Day three got underway with Macadam for the National Director of Public Prosecutions (NDPP) resuming his argument. He seemed intent on indicating to the judge that any investigation of our dossier going forward would fall within the mandate of the Hawks, located within the South African police (SAPS). This approach, at least on our reading, seemed positive — as if he were anticipating an order from the judge for a reconsideration of the decision, and how this would happen.
Less salutary was the overview provided of international law (but then this is a specialised field) — with Macadam suggesting that the UN Security Council had referred Somalia to the ICC (it was, of course, Sudan) and that it was the conflict in Kosovo that had triggered the establishment of the Yugoslav Tribunal and indictments of Karadzic and Mladic (when of course the ICTY was long in existence when the conflict in Kosovo happened). If I were going to make a snarky comment it would be that this misrepresentation of the different international tribunals is no surprise given that the NDPP and his counsel appear to have fundamentally misunderstood the nature of the international obligations that weighed on them in this case.
The judge was certainly more interventionist than he had been during the course of Trengove’s arguments, asking Macadam the following, among other, questions: “Why cast aspersions on the bona fides of SALC?”; “How can you say that the applicants’s dossier ‘merely’ contained affidavits of persons who testified to being tortured?” And, in response to submissions from Macadam to the effect that it was hard to judge the credibility of organisations making claims as to the crisis in Zimbabwe, “Are the statements made through the years by organisations like the South African General Council of the Bar expressing disquiet and disgust at the breakdown in the rule of law in Zimbabwe, the sentiments of disreputable organisations?”
Macadam did not press the costs argument, made in his papers, conceding that the applicants raised valid constitutional points.
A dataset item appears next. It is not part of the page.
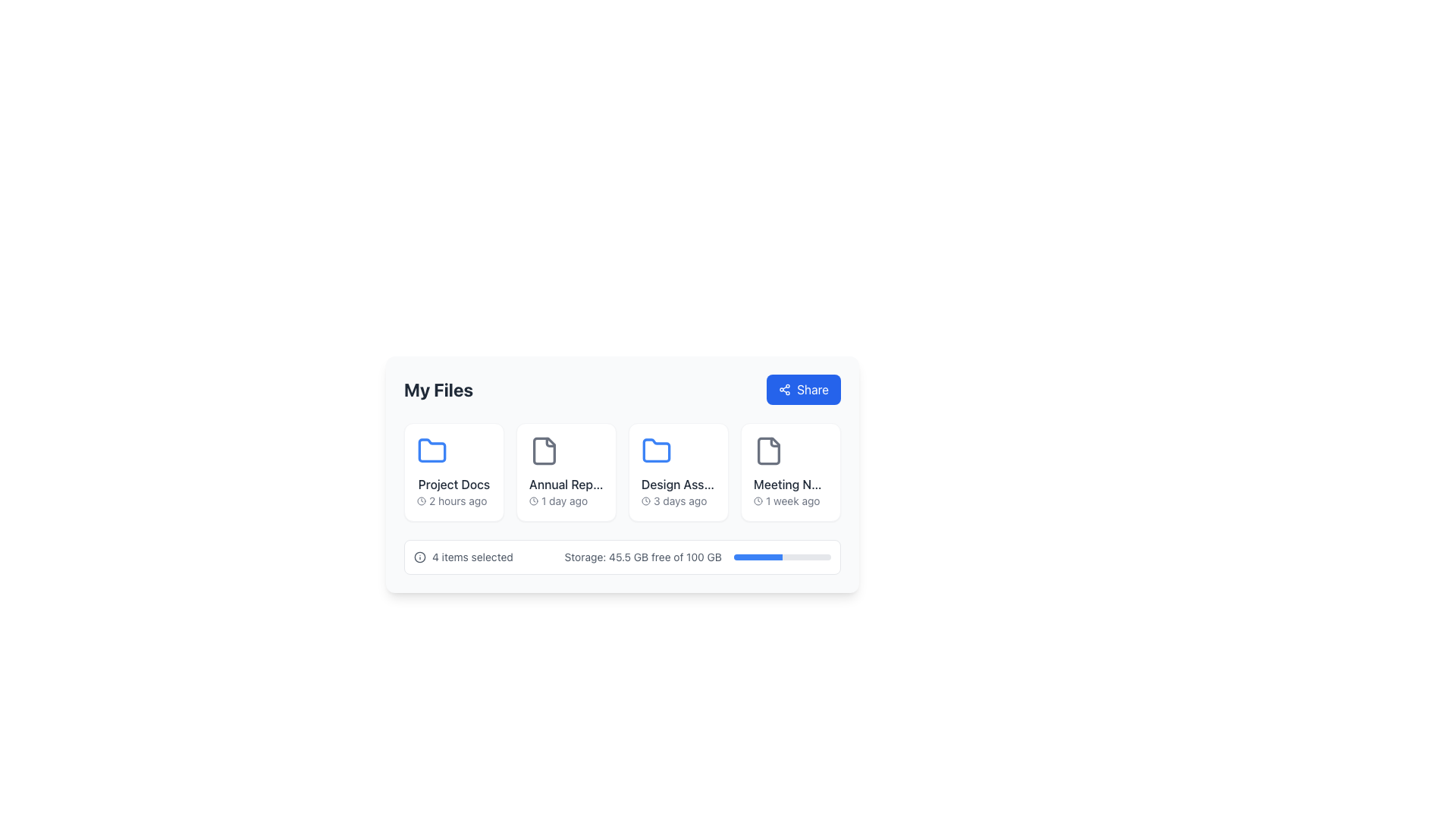 The width and height of the screenshot is (1456, 819). What do you see at coordinates (463, 557) in the screenshot?
I see `the text label that reads '4 items selected', which includes an information symbol on its left, positioned above a storage usage bar` at bounding box center [463, 557].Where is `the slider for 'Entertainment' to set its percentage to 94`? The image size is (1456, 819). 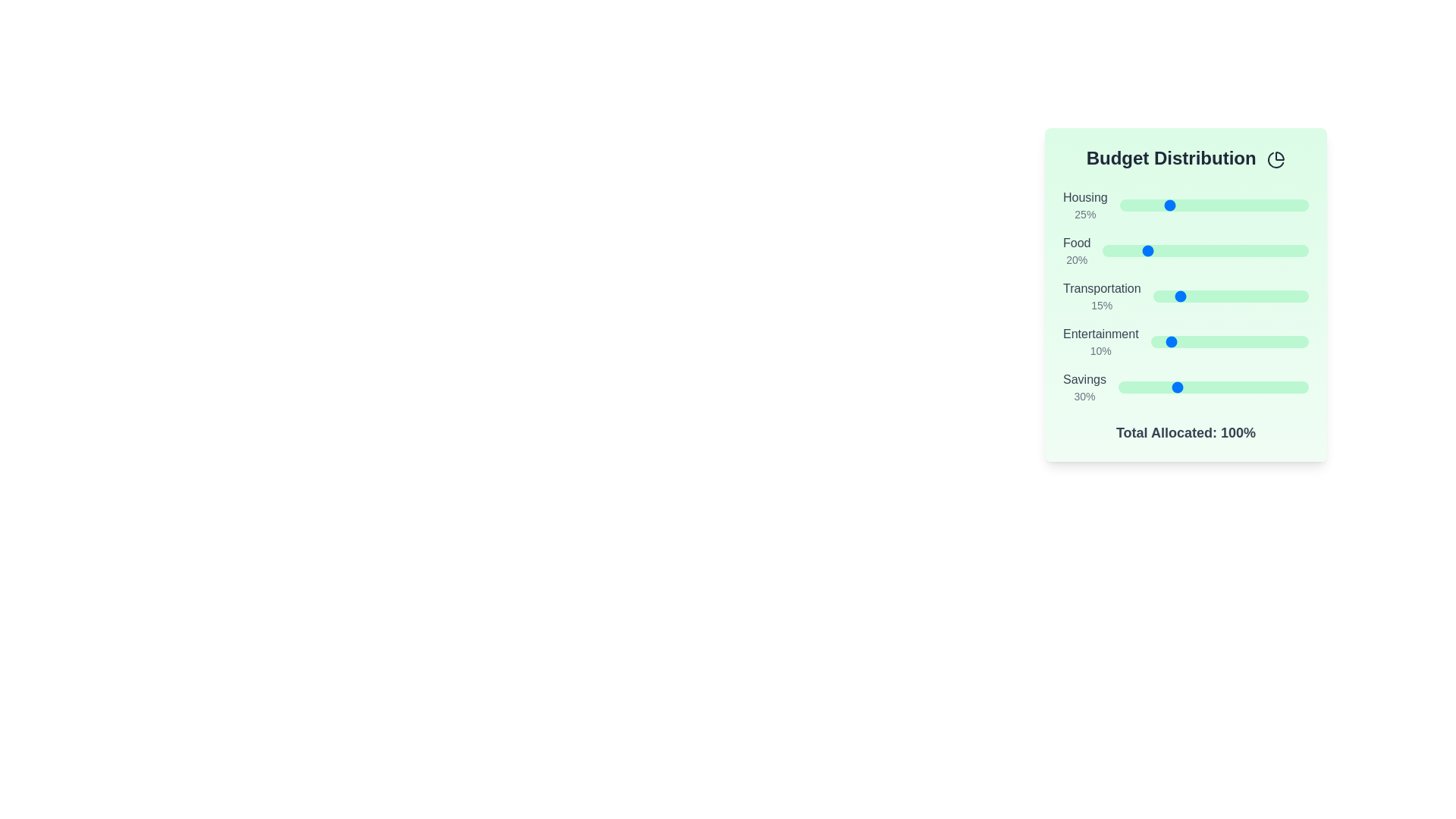
the slider for 'Entertainment' to set its percentage to 94 is located at coordinates (1298, 342).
That was not the case for his colleague, Ferreira SC who insisted that there is a single issue cutting through the entire case and that renders it an exercise in futility: that is that SA courts, on his argument, have no jurisdiction to hear the crimes as documented in the dossier. He insisted that no investigation can be undertaken unless the suspects are present in SA territory for the duration, contesting the applicants’ submission that anticipated presence is sufficient, with courts satisfying their jurisdiction to prosecute once the suspects have entered SA.
In response to a question from the judge, Ferreira was adamant: while the victims of torture in Zimbabwe have rights, these are not enforceable — anywhere. ‘”They can try Zimbabwe or the ICC. But our courts, our police cannot assist.” Ferreira also pressed the political sensitivities that would have been triggered had SA proceeded to investigate, earning the admonishment from the judge that “this is not your strongest point.” He also insisted on costs against the applicants. The judge, in response, asked whether he is a philosopher, to which Ferreira said; “I can’t predict the future.” Not deterred, the judge quoted Immanuel Kant, and asked whether this application is not a value unto itself and that a costs order should be waived. Ferreira it seems is not a fan of Kant and is not desuaded from pursuing costs.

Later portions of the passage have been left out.